Exercise requirements >>
From the entries below, copy every line that holds the word "messages".

Available records >>

▼

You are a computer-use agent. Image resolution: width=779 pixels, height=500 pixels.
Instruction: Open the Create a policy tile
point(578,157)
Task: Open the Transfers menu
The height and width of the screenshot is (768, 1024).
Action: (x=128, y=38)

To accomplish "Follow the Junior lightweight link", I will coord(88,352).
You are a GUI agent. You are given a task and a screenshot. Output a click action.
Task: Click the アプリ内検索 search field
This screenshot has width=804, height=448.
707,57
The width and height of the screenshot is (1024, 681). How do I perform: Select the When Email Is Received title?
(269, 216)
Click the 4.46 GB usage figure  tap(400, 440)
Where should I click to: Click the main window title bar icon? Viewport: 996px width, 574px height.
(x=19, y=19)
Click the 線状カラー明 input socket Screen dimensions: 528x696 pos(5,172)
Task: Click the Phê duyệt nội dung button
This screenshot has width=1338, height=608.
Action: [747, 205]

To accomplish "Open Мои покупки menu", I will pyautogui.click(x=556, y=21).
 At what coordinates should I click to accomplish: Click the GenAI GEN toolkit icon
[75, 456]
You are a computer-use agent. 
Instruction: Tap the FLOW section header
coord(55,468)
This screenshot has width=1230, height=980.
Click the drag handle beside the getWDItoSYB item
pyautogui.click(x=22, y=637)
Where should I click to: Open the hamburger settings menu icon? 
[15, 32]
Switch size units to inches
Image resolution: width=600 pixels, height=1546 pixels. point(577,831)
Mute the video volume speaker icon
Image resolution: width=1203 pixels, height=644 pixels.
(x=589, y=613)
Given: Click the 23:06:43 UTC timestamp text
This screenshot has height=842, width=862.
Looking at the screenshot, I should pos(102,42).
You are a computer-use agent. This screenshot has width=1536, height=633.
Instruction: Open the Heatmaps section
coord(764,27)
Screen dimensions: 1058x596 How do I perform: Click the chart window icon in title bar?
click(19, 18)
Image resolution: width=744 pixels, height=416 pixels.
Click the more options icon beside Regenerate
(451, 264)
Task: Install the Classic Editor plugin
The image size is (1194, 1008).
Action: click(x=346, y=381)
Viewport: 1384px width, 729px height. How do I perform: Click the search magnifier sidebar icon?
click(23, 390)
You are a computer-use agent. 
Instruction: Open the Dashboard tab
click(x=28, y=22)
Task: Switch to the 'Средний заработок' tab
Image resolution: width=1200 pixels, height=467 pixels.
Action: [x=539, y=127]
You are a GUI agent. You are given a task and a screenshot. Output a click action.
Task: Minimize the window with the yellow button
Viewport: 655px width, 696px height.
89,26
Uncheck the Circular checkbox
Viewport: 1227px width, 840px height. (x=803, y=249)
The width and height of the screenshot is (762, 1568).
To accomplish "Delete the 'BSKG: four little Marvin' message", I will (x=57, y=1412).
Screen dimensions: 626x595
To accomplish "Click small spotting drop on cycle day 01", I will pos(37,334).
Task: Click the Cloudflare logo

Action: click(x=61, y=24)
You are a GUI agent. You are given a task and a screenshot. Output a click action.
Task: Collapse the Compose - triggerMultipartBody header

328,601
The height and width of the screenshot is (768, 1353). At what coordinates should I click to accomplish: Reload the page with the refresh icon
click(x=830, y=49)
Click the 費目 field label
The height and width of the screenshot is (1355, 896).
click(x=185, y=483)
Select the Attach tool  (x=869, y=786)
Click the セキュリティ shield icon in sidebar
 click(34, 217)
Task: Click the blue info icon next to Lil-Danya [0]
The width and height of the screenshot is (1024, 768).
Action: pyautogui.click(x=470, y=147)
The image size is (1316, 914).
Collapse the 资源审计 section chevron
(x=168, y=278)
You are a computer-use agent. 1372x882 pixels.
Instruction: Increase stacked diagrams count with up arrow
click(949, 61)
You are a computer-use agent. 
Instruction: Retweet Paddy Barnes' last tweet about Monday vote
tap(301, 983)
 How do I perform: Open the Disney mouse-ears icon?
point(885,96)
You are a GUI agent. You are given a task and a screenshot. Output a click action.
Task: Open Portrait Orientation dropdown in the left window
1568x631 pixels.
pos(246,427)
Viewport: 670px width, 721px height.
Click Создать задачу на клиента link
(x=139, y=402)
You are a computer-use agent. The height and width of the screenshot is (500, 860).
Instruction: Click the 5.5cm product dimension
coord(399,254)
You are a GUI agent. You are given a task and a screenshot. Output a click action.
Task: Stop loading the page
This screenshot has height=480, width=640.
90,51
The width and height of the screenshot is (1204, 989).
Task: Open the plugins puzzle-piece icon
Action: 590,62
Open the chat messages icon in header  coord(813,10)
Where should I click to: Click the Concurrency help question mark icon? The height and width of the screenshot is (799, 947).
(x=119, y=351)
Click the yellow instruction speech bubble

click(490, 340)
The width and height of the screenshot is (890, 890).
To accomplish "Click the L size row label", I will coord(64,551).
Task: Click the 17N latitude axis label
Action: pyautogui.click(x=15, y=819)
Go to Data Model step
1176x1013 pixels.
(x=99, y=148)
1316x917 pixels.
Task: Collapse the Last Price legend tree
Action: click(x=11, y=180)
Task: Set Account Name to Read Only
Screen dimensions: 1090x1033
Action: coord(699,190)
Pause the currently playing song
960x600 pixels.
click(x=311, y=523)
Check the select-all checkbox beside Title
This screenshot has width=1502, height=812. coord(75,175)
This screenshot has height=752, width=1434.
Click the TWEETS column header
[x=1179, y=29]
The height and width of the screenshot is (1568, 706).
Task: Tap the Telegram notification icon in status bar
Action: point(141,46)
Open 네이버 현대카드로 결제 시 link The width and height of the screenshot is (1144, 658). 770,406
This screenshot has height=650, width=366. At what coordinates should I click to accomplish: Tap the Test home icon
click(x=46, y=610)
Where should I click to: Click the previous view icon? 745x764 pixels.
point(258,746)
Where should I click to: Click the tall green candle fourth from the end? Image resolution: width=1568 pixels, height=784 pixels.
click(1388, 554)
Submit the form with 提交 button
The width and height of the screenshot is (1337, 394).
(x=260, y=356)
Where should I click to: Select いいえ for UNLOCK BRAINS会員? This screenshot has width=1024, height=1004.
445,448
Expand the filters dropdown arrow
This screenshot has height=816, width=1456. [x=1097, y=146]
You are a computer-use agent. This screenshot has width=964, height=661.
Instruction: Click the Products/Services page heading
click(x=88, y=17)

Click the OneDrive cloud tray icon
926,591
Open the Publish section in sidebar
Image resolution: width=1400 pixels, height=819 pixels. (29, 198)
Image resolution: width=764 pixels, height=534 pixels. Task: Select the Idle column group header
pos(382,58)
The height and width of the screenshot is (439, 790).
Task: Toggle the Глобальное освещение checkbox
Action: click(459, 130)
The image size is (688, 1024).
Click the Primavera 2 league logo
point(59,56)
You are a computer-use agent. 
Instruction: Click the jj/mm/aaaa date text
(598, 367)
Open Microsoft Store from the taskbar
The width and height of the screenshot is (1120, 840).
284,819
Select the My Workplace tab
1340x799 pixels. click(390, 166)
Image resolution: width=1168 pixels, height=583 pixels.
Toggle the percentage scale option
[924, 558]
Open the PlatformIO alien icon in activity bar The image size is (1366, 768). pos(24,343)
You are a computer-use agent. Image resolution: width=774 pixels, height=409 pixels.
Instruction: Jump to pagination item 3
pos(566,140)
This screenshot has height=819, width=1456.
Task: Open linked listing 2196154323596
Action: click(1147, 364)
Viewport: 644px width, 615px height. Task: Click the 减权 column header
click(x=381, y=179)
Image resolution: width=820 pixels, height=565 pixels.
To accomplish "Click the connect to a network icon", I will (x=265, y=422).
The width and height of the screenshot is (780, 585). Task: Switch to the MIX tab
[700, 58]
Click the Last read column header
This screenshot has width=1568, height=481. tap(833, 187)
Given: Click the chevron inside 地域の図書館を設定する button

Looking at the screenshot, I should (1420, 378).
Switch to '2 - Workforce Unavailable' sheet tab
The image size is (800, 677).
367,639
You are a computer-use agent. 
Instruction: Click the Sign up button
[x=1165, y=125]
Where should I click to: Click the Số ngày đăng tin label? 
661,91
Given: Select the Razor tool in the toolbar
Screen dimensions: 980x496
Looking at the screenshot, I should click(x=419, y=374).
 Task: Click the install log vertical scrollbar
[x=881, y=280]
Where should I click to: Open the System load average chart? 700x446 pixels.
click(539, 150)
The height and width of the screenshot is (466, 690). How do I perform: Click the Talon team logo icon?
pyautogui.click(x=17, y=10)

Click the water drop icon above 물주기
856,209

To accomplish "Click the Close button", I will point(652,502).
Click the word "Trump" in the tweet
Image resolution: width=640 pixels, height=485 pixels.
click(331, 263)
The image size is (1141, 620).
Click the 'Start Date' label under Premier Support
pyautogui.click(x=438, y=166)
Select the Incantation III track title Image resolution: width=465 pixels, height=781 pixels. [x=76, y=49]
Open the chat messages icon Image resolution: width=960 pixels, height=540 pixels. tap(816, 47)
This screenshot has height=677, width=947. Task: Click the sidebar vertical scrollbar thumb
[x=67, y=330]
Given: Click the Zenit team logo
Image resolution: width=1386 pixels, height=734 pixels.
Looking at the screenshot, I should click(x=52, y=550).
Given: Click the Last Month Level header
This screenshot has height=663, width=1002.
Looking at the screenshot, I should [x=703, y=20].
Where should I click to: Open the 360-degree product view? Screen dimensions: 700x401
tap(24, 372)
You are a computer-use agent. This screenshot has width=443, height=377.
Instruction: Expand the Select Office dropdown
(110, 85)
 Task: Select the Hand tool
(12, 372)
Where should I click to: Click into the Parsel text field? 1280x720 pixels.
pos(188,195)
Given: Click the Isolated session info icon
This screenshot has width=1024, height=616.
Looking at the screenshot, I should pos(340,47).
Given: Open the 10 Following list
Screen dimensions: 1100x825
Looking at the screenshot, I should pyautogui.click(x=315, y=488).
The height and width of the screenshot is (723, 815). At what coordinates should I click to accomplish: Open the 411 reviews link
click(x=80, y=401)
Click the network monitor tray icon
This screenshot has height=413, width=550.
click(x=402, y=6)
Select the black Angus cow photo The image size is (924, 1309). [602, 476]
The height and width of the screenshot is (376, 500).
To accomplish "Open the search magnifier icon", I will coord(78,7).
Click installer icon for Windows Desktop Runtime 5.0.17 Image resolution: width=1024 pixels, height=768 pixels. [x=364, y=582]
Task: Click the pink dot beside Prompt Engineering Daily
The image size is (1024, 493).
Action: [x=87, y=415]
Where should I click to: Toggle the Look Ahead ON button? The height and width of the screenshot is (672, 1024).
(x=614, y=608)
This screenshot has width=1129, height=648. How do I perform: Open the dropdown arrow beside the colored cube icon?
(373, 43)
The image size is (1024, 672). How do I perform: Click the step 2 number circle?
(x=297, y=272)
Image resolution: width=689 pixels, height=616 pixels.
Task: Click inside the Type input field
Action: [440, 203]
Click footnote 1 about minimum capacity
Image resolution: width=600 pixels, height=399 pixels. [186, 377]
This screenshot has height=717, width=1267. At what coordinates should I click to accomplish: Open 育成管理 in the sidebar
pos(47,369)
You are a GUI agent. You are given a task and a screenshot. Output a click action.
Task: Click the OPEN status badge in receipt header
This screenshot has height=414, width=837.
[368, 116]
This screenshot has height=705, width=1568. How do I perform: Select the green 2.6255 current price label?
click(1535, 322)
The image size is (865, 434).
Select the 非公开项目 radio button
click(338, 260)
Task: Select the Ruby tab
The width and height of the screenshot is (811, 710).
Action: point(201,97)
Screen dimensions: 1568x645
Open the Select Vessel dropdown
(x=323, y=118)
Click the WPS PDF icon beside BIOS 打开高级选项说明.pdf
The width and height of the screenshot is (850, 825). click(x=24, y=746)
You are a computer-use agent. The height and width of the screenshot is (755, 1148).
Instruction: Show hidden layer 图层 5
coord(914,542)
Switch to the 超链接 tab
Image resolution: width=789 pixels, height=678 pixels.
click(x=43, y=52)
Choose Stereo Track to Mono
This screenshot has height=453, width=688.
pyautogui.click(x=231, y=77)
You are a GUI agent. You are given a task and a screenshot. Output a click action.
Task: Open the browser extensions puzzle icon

▲

Solution to this exercise >>
Open the chat messages icon in header  coord(813,10)
Open the chat messages icon Image resolution: width=960 pixels, height=540 pixels. tap(816, 47)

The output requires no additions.